EXTRACTED RECORDS Start Marker
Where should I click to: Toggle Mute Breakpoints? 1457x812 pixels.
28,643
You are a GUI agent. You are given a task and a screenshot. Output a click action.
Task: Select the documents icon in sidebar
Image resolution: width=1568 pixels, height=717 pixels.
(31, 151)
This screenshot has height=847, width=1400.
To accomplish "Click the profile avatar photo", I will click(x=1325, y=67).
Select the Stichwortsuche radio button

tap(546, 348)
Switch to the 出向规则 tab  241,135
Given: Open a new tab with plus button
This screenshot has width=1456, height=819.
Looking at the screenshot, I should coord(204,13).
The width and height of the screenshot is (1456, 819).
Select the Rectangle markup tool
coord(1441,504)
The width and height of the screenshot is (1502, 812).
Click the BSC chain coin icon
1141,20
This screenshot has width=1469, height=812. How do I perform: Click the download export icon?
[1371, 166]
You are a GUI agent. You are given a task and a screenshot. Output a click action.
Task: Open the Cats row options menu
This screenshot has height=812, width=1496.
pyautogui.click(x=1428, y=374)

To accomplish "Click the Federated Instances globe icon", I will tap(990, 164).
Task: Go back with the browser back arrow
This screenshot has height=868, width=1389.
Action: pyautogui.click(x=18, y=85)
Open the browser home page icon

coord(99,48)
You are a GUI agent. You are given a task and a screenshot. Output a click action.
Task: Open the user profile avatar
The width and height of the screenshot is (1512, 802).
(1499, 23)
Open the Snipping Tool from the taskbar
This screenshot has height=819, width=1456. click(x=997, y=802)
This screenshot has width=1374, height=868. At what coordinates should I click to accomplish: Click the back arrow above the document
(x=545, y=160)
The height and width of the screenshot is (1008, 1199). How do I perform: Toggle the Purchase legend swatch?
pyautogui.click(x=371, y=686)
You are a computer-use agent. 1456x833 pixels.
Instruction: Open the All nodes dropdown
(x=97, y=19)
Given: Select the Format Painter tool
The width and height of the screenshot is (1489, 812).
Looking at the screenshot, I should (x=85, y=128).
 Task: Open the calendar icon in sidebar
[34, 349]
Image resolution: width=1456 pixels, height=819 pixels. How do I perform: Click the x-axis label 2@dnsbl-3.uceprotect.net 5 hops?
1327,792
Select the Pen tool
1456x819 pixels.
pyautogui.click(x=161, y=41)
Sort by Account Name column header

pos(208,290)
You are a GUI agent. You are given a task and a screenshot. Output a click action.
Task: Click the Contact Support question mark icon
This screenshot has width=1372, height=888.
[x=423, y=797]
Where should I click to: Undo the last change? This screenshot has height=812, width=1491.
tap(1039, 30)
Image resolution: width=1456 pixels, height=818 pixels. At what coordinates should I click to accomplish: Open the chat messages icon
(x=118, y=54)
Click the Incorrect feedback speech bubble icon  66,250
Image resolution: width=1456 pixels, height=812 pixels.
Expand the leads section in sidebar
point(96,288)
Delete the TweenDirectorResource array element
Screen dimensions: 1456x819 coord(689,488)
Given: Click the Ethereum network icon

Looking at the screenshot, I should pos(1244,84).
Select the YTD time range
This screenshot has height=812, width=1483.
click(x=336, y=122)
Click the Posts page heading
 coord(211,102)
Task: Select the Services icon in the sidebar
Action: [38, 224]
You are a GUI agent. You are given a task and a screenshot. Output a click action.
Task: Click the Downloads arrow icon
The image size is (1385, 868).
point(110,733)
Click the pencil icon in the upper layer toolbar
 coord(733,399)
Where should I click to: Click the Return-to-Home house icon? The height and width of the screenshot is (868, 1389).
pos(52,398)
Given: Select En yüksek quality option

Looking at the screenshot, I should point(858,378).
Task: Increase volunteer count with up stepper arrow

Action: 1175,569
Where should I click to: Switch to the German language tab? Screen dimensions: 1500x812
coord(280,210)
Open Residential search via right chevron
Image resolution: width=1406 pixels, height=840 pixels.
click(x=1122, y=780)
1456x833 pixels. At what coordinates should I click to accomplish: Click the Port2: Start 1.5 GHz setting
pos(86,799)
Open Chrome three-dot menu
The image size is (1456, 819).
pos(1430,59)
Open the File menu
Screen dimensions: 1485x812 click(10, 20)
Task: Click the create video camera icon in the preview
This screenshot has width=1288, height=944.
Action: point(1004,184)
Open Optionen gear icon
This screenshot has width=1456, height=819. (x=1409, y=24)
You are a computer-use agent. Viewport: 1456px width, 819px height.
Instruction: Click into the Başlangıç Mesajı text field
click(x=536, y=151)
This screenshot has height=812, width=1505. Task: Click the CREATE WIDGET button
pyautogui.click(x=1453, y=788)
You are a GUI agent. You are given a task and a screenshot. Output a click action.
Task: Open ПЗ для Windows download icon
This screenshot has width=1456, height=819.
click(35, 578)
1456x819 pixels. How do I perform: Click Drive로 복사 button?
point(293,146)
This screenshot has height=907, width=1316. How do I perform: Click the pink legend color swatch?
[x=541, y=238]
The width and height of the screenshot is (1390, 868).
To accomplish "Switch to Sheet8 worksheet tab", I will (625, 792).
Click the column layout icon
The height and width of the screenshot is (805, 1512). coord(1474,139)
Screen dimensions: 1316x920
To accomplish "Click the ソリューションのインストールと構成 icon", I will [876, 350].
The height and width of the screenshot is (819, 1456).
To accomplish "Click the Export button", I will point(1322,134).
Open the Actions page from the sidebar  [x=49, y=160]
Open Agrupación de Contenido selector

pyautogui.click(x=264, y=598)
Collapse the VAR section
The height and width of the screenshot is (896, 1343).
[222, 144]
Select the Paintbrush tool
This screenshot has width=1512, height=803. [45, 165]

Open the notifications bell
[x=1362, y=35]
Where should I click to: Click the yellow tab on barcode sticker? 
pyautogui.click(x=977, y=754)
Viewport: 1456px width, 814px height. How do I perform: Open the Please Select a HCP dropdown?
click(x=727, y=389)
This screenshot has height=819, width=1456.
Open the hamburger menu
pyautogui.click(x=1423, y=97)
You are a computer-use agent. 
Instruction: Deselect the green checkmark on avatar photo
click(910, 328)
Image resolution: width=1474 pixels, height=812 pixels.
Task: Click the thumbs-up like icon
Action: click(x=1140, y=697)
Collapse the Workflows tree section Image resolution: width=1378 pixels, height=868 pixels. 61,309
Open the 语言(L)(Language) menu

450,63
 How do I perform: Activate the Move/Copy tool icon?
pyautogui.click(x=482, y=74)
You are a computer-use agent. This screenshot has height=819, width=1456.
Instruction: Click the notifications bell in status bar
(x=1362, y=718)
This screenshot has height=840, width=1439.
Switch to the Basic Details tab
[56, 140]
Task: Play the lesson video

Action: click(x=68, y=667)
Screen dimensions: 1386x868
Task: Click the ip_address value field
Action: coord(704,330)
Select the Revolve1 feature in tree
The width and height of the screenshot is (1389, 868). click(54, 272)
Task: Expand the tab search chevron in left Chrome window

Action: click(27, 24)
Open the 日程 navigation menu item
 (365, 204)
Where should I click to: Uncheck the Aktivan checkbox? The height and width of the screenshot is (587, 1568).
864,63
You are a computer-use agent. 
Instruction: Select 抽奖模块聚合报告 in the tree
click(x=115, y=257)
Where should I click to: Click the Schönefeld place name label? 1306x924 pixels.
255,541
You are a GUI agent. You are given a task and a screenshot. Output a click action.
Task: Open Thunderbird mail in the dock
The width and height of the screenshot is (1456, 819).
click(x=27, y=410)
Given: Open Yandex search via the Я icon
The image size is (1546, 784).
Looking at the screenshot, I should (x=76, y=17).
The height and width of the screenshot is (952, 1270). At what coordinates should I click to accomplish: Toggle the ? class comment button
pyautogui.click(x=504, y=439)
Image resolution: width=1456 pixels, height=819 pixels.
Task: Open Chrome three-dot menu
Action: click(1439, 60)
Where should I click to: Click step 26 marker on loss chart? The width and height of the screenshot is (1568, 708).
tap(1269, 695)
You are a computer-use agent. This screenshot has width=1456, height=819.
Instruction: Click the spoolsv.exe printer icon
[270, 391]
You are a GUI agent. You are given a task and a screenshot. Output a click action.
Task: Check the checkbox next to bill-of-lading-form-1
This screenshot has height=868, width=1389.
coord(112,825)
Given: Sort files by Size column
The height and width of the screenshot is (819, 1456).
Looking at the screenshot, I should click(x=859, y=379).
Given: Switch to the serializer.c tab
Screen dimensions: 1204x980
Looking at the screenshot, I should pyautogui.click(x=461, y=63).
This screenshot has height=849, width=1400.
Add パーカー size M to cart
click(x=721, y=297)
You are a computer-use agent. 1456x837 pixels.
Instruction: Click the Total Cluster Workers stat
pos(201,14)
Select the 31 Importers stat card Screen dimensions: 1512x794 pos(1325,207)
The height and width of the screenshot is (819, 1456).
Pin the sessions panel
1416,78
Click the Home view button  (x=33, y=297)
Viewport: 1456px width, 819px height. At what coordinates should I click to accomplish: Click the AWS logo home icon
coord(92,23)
EXTRACTED RECORDS End Marker
EXERCISE GOAL
Tally up how many lines in the records contain the string "computer". Answer with that figure only.

ANSWER BOX
7